Omit the pictures, please, and give each record below again exactly.

START Entries provided

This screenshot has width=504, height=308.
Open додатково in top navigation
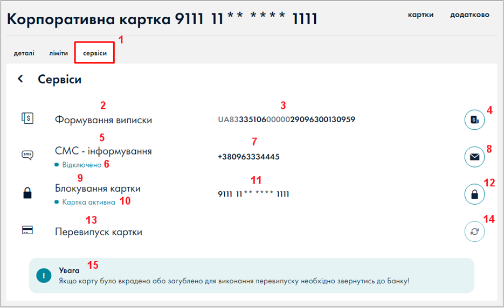pos(470,15)
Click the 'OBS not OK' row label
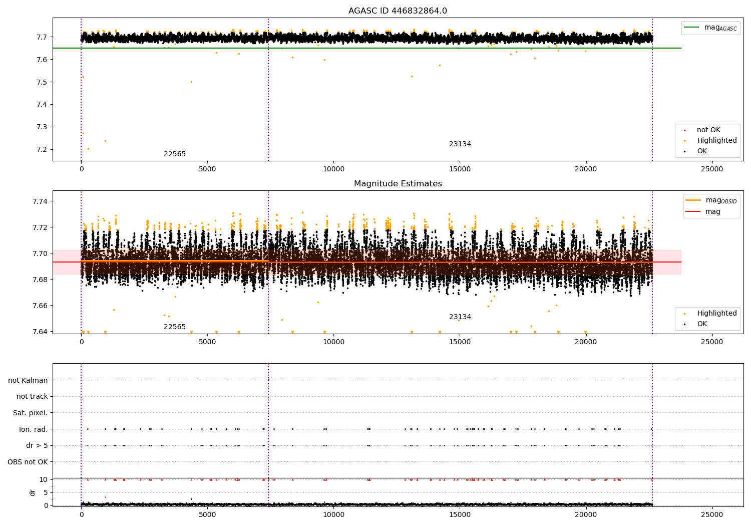 pos(28,462)
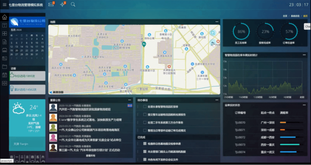Click the search button on the map
311x165 pixels.
click(x=213, y=33)
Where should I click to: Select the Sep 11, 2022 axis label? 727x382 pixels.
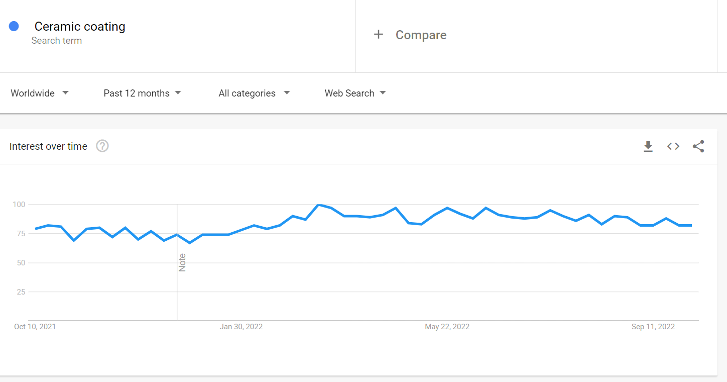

END Entries provided

> [Result for this task]
This screenshot has width=504, height=308.
Open додатково in top navigation
pos(470,15)
Click the 'OBS not OK' row label
 pos(28,462)
Click the search button on the map
311x165 pixels.
click(x=213, y=33)
Where should I click to: Select the Sep 11, 2022 axis label? 727x382 pixels.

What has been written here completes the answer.